Viadrina Logo
Jura Logo
Foto Logo

Article Comparison - Charte Européenne des Langues Régionales ou Minoritaires

Article 9 – Justice

1. Les Parties s'engagent, en ce qui concerne les circonscriptions des autorités judiciaires dans lesquelles réside un nombre de personnes pratiquant les langues régionales ou minoritaires qui justifie les mesures spécifiées ci-après, selon la situation de chacune de ces langues et à la condition que l'utilisation des possibilités offertes par le présent paragraphe ne soit pas considérée par le juge comme faisant obstacle à la bonne administration de la justice:

a. dans les procédures pénales:

i) à prévoir que les juridictions, à la demande d'une des parties, mènent la procédure dans les langues régionales ou minoritaires; et/ou

ii) à garantir à l'accusé le droit de s'exprimer dans sa langue régionale ou minoritaire; et/ou

iii) à prévoir que les requêtes et les preuves, écrites ou orales, ne soient pas considérées comme irrecevables au seul motif qu'elles sont formulées dans une langue régionale ou minoritaire; et/ou

iv) à établir dans ces langues régionales ou minoritaires, sur demande, les actes liés à une procédure judiciaire,

si nécessaire par un recours à des interprètes et à des traductions n'entraînant pas de frais additionnels pour les intéressés;

b. dans les procédures civiles:

i) à prévoir que les juridictions, à la demande d'une des parties, mènent la procédure dans les langues régionales ou minoritaires; et/ou

ii) à permettre, lorsqu'une partie à un litige doit comparaître en personne devant un tribunal, qu'elle s'exprime dans sa langue régionale ou minoritaire sans pour autant encourir des frais additionnels; et/ou

iii) à permettre la production de documents et de preuves dans les langues régionales ou minoritaires,

si nécessaire par un recours à des interprètes et à des traductions;

c. dans les procédures devant les juridictions compétentes en matière administrative:

i) à prévoir que les juridictions, à la demande d'une des parties, mènent la procédure dans les langues régionales ou minoritaires; et/ou

ii) à permettre, lorsqu'une partie à un litige doit comparaître en personne devant un tribunal, qu'elle s'exprime dans sa langue régionale ou minoritaire sans pour autant encourir des frais additionnels; et/ou

iii) à permettre la production de documents et de preuves dans les langues régionales ou minoritaires,

si nécessaire par un recours à des interprètes et à des traductions;

d. à prendre des mesures afin que l'application des alinéas i et iii des paragraphes b et c ci-dessus et l'emploi éventuel d'interprètes et de traductions n'entraînent pas de frais additionnels pour les intéressés.

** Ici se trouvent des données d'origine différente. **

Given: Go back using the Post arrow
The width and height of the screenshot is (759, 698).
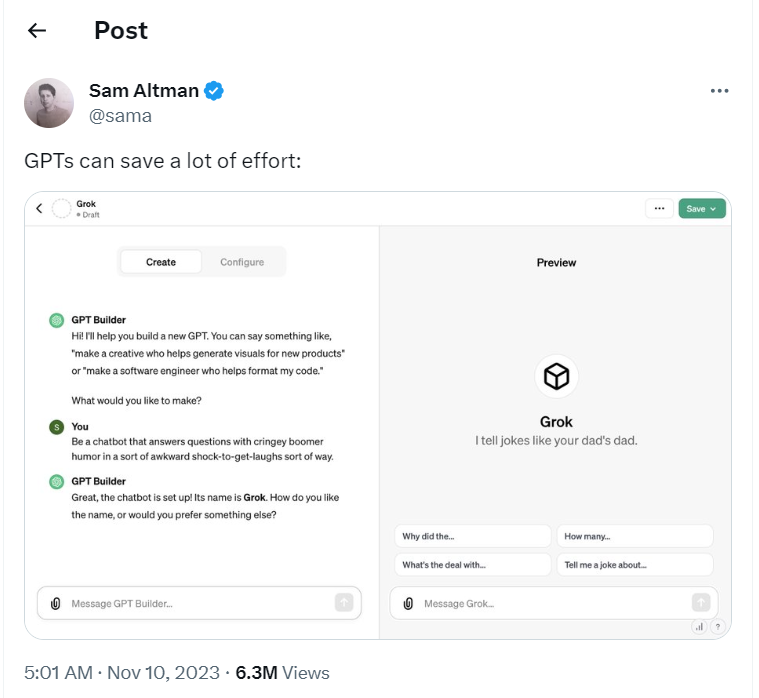Looking at the screenshot, I should tap(37, 30).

2. Les Parties s'engagent:

a. à ne pas refuser la validité des actes juridiques établis dans l'Etat du seul fait qu'ils sont rédigés dans une langue régionale ou minoritaire; ou

b. à ne pas refuser la validité, entre les parties, des actes juridiques établis dans l'Etat du seul fait qu'ils sont rédigés dans une langue régionale ou minoritaire, et à prévoir qu'ils seront opposables aux tiers intéressés non locuteurs de ces langues, à la condition que le contenu de l'acte soit porté à leur connaissance par celui qui le fait valoir; ou

c. à ne pas refuser la validité, entre les parties, des actes juridiques établis dans l'Etat du seul fait qu'ils sont rédigés dans une langue régionale ou minoritaire.

3. Les Parties s'engagent à rendre accessibles, dans les langues régionales ou minoritaires, les textes législatifs nationaux les plus importants et ceux qui concernent particulièrement les utilisateurs de ces langues, à moins que ces textes ne soient déjà disponibles autrement.